Sense of place......

                As I saw the symbol of my flipped mandala, it reminded me one place.  A great rest place I used to go.  I felt like I’m looking the ceiling of an octagonal pavilion.  I could imagine the image of myself.  Lying down on the octagonal pavilion and looking the ceiling of it.  The wind is blowing.  It’s cool, and it smells salty.  I look around, and there is ocean in front of me, and the sun interrupting my eye sight.  I just lying down again, and watching the ceiling.  The symbol of the ceiling makes me calm down.  I can forget everything that bothers me, and it feels like I’m in the middle of the nature. 
                This octagonal pavilion is in the end of pathway of Amnam Park, which is near from my home.  This place represents the end of the pathway of park, but I thought this place means turning point.  Because, I have to go back the same way that I have just came. 
                Also, I can’t forget the ocean view.  This place is on the edge of the mountain which is facing to ocean.  I can see the clear view of the ocean.  It makes me refreshing, and I really miss it. 

Thursday, February 3, 2011

My name...

      My name Jinyoung means famous and wealth.  Well, first of all I like my name.  The meaning of my name represets my parent's expectation.  However, now I can ask my parents that who can be famous and be rich without any effort or talent?  They gave me a name that has no time to take a break.

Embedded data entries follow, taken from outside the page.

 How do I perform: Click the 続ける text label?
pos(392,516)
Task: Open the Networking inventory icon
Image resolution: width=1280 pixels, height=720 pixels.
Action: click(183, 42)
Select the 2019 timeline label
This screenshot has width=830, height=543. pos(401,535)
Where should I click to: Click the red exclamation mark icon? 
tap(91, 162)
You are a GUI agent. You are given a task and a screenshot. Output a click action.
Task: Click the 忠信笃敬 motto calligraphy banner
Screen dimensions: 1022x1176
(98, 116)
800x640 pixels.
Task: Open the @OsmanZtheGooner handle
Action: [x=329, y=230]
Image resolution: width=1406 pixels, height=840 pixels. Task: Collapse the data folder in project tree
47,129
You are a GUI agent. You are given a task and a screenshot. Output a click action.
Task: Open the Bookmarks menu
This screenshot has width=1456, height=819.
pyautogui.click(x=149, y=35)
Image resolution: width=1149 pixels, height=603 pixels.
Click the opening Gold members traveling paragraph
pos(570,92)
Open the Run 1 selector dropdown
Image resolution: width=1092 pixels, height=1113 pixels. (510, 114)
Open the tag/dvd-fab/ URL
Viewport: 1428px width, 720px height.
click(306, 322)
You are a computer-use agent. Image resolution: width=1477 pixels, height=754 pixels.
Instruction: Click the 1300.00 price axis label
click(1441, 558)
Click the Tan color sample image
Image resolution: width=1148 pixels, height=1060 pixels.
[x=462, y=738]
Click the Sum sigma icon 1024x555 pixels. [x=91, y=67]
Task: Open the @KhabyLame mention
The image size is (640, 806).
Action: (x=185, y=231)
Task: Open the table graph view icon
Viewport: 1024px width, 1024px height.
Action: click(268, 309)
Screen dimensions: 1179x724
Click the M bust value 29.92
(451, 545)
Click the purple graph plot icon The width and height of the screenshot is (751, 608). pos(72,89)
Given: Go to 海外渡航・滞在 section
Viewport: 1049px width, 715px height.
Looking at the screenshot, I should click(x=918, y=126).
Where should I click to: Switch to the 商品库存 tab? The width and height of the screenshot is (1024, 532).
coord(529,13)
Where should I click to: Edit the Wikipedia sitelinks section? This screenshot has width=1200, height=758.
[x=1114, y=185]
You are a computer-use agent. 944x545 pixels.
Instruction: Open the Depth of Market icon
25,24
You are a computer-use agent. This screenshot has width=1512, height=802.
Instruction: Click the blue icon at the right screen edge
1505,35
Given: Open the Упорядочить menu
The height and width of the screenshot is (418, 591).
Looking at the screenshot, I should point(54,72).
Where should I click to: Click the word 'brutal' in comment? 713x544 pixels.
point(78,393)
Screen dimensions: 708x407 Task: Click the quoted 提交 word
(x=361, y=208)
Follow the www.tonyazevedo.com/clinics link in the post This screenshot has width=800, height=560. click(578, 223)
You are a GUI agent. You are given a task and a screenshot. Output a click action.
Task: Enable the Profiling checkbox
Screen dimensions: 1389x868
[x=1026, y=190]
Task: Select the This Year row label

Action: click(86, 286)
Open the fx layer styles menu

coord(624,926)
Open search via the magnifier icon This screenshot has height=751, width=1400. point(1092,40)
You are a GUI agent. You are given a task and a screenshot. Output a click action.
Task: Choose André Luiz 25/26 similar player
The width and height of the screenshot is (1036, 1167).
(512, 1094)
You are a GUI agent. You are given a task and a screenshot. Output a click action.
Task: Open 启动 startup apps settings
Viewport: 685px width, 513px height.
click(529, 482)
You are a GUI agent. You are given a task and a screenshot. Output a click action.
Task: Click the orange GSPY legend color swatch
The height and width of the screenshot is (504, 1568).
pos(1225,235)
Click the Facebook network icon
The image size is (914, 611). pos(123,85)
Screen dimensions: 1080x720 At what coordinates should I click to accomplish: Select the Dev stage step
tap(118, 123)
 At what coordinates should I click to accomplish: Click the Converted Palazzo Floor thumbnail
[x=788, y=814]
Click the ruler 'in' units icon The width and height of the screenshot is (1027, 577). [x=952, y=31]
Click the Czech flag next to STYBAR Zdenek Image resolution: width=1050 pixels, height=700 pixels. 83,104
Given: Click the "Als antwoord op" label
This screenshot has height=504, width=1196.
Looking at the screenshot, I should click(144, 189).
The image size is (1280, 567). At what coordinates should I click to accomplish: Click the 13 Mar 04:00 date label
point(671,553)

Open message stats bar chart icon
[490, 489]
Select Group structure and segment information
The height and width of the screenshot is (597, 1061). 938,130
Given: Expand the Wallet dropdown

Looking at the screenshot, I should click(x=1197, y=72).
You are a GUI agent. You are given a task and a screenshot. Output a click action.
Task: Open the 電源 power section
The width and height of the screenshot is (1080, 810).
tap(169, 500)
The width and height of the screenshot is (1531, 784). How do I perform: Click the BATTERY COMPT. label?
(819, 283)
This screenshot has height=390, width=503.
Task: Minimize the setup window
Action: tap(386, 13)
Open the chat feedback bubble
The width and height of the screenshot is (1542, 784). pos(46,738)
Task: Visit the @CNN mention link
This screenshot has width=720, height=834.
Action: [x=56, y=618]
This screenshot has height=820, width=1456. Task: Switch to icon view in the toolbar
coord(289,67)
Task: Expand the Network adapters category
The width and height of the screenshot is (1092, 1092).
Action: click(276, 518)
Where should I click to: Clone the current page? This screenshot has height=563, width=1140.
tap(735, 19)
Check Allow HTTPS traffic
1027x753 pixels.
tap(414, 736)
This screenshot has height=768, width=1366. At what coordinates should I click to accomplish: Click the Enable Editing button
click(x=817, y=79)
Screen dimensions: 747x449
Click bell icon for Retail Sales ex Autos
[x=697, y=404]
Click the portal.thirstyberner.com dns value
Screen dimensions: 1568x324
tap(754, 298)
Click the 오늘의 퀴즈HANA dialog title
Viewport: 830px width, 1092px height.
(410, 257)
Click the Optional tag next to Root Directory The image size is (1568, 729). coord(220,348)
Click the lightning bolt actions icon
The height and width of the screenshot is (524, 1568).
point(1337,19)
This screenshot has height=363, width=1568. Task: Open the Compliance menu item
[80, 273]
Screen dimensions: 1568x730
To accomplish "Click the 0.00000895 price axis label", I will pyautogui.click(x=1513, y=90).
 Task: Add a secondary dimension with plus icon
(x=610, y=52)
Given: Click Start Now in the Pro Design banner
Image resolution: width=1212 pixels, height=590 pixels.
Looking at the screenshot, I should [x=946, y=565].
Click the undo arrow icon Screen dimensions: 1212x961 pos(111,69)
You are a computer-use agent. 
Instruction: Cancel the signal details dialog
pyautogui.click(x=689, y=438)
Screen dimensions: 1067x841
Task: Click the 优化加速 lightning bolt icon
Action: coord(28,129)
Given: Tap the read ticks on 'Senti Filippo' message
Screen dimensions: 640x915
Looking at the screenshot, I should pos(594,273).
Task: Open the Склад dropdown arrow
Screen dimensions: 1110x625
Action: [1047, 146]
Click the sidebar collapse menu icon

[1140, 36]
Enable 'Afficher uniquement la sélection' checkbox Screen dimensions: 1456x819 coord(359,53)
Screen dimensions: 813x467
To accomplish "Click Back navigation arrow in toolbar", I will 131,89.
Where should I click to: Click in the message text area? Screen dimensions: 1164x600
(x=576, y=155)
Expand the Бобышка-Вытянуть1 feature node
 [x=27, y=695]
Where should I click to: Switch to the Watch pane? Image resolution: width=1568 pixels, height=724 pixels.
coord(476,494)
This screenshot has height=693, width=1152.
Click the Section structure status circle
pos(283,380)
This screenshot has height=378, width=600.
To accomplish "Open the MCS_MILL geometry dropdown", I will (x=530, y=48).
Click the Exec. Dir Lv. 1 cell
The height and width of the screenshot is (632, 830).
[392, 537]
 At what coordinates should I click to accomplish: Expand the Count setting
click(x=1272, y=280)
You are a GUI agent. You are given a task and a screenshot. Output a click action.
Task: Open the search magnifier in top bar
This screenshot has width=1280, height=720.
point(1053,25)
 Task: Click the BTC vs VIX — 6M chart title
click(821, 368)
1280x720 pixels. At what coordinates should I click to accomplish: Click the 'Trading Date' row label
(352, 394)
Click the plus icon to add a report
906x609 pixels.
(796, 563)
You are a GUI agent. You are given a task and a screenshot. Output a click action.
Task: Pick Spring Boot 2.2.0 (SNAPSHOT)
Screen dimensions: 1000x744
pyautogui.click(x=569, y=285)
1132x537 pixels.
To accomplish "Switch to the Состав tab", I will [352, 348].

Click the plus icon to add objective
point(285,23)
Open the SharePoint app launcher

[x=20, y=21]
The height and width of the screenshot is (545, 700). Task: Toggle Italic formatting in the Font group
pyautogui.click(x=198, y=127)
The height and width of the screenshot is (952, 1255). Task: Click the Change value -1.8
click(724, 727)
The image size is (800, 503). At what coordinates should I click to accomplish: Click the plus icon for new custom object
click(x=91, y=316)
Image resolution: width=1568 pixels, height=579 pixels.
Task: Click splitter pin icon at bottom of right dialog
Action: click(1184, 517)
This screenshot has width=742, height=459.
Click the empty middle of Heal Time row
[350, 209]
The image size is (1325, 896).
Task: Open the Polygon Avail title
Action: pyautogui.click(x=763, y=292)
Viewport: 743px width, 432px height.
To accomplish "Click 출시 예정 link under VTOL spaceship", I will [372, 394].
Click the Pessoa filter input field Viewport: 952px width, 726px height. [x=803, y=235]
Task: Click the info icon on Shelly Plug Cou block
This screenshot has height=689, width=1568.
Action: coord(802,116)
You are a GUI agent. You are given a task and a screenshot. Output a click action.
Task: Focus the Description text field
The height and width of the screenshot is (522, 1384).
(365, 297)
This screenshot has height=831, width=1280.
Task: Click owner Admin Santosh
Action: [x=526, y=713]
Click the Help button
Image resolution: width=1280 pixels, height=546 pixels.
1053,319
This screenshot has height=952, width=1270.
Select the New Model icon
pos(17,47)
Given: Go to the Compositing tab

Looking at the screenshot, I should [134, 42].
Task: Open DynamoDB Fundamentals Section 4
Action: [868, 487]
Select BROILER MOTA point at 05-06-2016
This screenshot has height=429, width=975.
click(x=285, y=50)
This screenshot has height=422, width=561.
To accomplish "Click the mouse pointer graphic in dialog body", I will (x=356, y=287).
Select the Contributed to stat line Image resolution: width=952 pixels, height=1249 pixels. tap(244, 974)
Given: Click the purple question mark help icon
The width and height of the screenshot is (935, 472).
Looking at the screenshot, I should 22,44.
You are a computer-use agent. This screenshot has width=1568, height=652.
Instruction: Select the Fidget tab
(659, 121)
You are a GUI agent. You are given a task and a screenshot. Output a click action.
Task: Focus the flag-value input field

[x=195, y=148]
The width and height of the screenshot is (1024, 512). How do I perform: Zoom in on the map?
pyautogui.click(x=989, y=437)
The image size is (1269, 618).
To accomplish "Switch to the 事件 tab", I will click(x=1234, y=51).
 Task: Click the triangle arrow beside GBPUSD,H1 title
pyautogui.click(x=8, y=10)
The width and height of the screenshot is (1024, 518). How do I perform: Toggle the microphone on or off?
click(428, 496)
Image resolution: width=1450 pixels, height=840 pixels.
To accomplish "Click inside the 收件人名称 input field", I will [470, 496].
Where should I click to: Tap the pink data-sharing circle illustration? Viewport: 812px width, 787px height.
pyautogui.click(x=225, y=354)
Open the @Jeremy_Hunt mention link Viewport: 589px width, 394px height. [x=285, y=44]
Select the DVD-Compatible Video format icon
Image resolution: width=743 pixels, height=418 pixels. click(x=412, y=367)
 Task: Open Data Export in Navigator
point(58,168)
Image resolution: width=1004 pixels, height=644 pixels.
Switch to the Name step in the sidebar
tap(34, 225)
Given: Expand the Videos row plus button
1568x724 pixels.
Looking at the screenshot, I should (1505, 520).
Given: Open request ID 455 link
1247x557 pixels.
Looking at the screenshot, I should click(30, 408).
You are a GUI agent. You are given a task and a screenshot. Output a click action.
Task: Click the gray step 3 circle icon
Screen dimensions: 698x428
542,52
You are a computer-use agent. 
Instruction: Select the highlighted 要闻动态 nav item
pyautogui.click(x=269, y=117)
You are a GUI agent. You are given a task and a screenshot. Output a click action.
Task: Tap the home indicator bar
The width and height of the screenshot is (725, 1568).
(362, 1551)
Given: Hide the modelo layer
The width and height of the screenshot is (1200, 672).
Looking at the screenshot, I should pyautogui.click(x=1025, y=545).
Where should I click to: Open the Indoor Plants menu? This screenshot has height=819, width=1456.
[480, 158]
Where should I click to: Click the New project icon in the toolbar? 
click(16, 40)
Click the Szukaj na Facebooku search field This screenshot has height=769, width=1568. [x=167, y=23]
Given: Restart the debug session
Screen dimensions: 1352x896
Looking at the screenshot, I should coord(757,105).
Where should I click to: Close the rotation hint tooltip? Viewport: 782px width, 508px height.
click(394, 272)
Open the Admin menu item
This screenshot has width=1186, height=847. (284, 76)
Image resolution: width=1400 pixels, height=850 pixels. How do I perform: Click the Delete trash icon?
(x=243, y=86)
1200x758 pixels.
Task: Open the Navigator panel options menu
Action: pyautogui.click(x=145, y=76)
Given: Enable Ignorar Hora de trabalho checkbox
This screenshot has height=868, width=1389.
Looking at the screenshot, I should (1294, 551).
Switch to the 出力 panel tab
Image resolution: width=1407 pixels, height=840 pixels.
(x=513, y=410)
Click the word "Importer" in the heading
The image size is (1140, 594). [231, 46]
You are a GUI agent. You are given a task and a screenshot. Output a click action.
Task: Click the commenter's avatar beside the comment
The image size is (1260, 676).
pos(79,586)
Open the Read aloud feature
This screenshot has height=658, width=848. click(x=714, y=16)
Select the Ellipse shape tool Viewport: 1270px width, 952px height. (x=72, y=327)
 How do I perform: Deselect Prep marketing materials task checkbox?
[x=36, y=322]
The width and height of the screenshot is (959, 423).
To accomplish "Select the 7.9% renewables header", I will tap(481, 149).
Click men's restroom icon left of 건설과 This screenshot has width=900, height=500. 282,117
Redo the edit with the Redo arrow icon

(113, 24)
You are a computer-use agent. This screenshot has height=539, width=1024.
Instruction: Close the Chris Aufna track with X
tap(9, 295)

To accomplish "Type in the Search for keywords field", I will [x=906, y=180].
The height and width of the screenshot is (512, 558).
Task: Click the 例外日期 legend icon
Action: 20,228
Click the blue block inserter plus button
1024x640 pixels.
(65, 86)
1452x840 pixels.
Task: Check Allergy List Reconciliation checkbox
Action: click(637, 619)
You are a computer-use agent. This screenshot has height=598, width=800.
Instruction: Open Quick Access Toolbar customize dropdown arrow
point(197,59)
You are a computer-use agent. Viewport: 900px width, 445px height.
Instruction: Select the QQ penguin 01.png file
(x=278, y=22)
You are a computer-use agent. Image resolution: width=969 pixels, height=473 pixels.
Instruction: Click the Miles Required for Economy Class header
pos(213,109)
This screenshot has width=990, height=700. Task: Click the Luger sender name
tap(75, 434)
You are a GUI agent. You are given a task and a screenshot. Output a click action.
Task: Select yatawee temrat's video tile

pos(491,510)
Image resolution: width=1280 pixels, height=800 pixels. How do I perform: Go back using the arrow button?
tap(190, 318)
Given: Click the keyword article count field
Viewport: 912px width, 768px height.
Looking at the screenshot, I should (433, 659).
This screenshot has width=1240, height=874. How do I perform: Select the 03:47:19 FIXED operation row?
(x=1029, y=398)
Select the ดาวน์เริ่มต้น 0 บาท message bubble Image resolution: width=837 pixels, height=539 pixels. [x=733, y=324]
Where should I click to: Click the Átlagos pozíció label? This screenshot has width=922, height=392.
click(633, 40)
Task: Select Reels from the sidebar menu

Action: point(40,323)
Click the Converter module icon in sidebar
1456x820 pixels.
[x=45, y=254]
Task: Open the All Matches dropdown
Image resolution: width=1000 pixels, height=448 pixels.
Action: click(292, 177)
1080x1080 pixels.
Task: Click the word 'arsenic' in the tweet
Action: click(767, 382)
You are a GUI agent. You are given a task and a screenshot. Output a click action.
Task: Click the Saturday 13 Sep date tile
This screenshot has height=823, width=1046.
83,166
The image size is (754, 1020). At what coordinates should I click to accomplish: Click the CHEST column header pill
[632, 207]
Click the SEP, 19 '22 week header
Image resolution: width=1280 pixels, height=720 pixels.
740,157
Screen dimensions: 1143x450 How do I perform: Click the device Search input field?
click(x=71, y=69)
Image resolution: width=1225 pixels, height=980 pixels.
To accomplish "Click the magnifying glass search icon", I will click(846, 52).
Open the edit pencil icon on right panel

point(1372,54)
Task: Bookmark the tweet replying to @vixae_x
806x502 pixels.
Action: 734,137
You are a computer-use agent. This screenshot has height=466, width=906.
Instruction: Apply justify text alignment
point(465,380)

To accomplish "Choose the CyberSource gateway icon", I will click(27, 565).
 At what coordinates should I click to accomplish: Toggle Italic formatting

Crap!  Nevertheless, I still like my name since it sounds generic or neutral.  My name can be used by both genders.  Actually, I have searched for people who have the same name and age as me.  The result was there were about 15 people who using same name with me, and actually there are a few more women who use my name.  This kind of name is not really usual in my country.  FYI, Since I prefer everything to be neutral or fair, I like my name.
       Despite having this beautiful name, I have many friends who never call ma by name.  I have several nicknames, but the popular one is Jungil.  This nickname came from Jungil Kim, king of North Korea.  My friends said that my appearance looks like him.  How absurd that is!!